Victor Gbaye

the problem with early architecture

Most web apps start simple: a monolith, a single database, a handful of routes. That's the right call early on — you're optimizing for speed of iteration, not scale. The trouble starts when that architecture keeps its shape long after the traffic assumptions that justified it have stopped being true.

reads vs writes

The first real lever is separating read and write paths. Reads are usually where the volume is, and they tolerate staleness far better than writes do. Caching aggressively on the read path — and being honest about which reads can be eventually consistent — buys you most of the headroom you need before touching anything structural.

horizontal scaling isn't free

Adding more instances behind a load balancer sounds simple until you have to reckon with shared state: sessions, in-memory caches, background jobs assuming single-node execution. Every one of those has to become externalized — Redis for sessions, a real queue for jobs — before horizontal scaling actually works instead of just spreading the same bugs across more machines.

horizontal scaling

load
balancer

server 1~50%

server 2~50%

add instances and watch load per server drop — until something (shared state, a hot key, a slow query) stops it from being that simple.

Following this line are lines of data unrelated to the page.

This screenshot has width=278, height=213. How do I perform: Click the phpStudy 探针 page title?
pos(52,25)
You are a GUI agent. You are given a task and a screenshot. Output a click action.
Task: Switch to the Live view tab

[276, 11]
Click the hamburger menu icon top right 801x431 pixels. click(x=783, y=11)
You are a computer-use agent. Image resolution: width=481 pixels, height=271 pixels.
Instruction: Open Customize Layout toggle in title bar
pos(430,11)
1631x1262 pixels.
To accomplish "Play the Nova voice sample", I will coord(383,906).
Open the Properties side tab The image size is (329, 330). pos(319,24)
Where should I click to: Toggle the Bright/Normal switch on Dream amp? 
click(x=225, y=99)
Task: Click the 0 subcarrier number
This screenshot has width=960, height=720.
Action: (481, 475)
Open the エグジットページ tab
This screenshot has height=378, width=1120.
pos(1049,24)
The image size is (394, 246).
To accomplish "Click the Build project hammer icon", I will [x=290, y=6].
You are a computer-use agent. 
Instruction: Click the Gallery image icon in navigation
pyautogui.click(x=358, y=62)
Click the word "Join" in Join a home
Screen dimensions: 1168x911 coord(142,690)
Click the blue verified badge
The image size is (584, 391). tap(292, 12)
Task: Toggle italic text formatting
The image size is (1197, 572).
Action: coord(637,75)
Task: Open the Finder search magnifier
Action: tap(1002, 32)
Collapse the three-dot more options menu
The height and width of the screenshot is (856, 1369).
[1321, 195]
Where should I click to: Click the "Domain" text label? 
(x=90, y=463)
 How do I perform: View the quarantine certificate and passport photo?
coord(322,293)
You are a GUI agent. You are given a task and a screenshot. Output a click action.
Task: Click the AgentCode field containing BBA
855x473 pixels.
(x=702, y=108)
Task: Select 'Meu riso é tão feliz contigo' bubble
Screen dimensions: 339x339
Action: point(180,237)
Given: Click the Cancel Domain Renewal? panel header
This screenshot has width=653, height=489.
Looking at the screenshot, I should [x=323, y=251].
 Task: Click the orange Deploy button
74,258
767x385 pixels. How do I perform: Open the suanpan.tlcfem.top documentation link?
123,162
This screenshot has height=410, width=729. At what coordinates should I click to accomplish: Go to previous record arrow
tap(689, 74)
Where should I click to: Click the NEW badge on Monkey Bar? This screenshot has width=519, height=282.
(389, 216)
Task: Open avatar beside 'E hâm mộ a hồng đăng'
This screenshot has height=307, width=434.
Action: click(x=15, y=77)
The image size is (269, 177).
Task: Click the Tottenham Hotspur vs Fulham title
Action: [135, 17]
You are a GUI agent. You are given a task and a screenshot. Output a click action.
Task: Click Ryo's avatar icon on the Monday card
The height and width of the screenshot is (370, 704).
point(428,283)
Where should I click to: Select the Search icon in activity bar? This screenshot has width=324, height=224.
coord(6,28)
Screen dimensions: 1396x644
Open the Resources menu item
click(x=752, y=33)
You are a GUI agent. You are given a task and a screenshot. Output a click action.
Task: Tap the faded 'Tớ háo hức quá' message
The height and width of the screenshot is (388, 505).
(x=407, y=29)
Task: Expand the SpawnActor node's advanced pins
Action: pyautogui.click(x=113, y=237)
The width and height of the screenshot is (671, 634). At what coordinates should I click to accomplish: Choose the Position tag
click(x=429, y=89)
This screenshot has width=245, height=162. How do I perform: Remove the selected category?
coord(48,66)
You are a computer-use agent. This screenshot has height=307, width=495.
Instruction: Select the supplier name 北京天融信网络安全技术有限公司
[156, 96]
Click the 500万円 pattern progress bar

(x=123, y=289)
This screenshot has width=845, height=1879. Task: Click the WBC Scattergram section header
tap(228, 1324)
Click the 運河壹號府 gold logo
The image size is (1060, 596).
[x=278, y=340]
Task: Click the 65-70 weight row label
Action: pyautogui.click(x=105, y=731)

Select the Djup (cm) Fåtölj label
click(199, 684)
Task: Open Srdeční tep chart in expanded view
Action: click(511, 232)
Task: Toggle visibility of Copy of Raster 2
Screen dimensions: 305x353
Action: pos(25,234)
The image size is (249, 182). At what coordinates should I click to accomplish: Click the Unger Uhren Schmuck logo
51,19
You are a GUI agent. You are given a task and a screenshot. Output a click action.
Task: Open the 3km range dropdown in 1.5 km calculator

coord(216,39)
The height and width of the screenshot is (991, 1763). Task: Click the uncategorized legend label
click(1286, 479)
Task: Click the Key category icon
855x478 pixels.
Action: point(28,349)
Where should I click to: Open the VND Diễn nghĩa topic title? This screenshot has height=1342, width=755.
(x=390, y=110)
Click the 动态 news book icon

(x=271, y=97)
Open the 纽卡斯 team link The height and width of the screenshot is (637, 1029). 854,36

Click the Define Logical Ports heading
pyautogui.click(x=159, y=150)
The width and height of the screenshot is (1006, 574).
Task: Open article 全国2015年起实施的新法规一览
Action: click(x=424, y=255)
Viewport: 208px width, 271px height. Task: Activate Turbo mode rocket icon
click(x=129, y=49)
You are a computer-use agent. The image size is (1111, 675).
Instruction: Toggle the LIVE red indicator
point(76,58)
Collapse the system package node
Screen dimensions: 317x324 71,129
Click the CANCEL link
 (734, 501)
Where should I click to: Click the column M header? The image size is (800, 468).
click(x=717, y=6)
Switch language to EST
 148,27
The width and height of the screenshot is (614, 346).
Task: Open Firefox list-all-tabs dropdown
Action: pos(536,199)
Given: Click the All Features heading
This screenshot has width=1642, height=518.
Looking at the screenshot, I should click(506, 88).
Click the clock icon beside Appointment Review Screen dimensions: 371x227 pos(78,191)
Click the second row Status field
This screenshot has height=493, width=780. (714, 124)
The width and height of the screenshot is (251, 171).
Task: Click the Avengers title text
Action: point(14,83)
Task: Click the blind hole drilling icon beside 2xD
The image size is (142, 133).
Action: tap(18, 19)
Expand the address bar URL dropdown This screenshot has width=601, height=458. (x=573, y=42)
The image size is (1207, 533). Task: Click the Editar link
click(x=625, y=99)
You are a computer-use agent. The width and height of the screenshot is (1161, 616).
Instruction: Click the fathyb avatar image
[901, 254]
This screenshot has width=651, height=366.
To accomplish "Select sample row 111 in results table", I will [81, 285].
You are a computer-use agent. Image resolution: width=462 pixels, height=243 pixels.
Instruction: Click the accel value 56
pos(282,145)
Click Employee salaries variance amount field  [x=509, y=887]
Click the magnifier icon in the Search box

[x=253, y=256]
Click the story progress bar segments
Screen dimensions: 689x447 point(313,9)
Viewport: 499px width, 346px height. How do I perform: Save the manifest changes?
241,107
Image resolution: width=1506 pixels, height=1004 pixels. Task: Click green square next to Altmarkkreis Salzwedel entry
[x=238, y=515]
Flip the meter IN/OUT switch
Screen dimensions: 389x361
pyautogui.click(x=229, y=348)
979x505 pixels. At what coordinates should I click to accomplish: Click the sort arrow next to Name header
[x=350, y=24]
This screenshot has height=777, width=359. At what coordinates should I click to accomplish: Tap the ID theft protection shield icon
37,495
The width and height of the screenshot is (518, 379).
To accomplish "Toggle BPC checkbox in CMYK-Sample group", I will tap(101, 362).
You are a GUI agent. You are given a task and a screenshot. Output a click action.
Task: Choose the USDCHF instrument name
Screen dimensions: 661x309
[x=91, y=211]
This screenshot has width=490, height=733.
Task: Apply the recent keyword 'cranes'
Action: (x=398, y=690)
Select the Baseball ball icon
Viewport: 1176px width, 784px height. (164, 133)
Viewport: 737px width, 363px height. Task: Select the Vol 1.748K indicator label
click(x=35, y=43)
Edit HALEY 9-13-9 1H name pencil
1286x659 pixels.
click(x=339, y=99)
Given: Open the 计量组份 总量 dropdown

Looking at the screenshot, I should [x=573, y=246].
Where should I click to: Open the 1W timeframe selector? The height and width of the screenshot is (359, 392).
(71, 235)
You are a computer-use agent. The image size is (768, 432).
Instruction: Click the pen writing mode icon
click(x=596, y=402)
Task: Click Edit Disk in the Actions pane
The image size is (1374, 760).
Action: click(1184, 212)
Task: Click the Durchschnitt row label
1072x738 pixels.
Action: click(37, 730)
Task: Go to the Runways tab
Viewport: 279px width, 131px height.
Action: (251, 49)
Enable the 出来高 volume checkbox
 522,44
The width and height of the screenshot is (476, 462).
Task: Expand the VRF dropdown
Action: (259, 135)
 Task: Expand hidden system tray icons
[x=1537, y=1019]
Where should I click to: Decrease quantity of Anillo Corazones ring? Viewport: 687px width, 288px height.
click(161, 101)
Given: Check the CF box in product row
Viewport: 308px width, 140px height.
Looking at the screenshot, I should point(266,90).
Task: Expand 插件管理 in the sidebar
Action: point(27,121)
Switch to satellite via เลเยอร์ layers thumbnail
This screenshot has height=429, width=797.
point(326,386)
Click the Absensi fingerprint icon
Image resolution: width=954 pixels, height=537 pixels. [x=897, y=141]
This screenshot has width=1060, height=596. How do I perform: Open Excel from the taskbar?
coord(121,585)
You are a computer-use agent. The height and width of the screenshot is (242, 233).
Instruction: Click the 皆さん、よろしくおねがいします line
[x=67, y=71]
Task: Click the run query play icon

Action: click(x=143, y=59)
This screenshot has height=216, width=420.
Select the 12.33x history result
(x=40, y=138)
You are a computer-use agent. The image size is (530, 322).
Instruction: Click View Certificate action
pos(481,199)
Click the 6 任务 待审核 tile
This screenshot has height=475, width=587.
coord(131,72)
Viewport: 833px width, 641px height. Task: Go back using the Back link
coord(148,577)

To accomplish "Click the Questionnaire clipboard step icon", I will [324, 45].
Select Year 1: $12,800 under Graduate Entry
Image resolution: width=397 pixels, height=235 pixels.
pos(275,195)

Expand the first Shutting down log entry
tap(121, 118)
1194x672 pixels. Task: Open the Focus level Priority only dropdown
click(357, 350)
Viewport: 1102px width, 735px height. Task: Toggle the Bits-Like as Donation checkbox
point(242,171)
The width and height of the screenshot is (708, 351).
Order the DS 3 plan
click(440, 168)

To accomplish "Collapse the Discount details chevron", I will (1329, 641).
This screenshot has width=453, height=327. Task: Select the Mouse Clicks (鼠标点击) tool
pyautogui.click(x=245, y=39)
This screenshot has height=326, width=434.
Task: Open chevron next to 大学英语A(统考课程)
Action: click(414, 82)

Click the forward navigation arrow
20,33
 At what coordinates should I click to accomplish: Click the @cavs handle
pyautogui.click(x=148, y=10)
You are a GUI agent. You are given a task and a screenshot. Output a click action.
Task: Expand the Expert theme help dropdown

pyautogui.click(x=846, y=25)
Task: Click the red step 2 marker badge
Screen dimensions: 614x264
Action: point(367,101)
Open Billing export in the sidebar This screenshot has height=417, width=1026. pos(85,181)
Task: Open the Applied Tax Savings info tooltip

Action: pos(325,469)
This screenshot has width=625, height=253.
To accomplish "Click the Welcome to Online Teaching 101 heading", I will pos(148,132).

the database is usually the bottleneck

Connection pool exhaustion, N+1 queries, missing indexes — in practice these show up long before the app tier struggles. Instrumenting query latency early, and treating slow queries as bugs rather than acceptable noise, prevents most of the fire drills.

what actually mattered

In hindsight, the biggest wins weren't clever — they were disciplined: caching what could be cached, queuing what could be deferred, and measuring before optimizing. Scale is rarely one big rewrite; it's a series of small, boring fixes applied consistently.